# TASK DETAILS:
Your reply should consist only of the lines from the one with "The height and" through the end of the entries, transcribed exactly. Pictures stay out.

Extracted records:
==*==

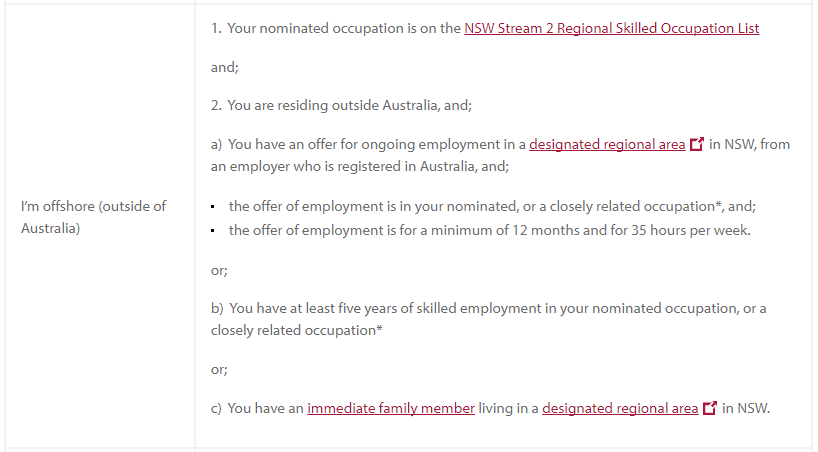Click the "or;" text above option b
This screenshot has width=818, height=452.
point(219,271)
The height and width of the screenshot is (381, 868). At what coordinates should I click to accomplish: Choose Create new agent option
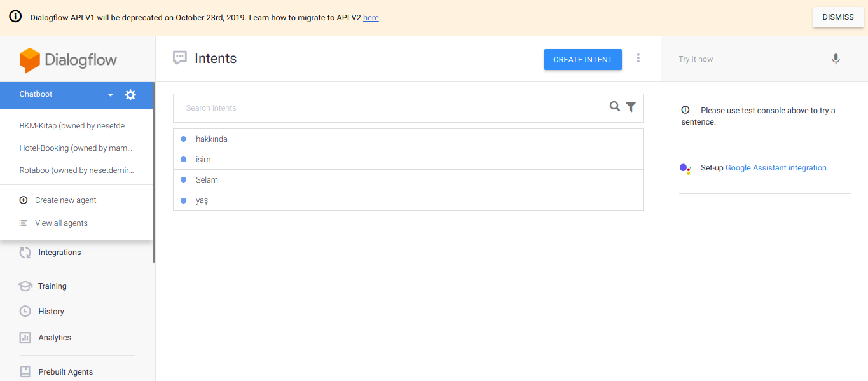65,200
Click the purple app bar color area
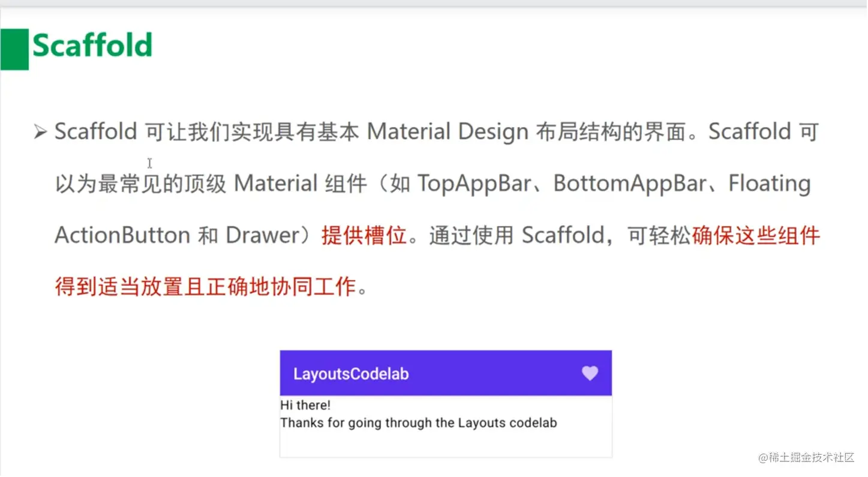 coord(510,373)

==*==

# SOLUTION TO THIS TASK:
The height and width of the screenshot is (381, 868). At what coordinates should I click to accomplish: Choose Create new agent option
65,200
Click the purple app bar color area
 coord(510,373)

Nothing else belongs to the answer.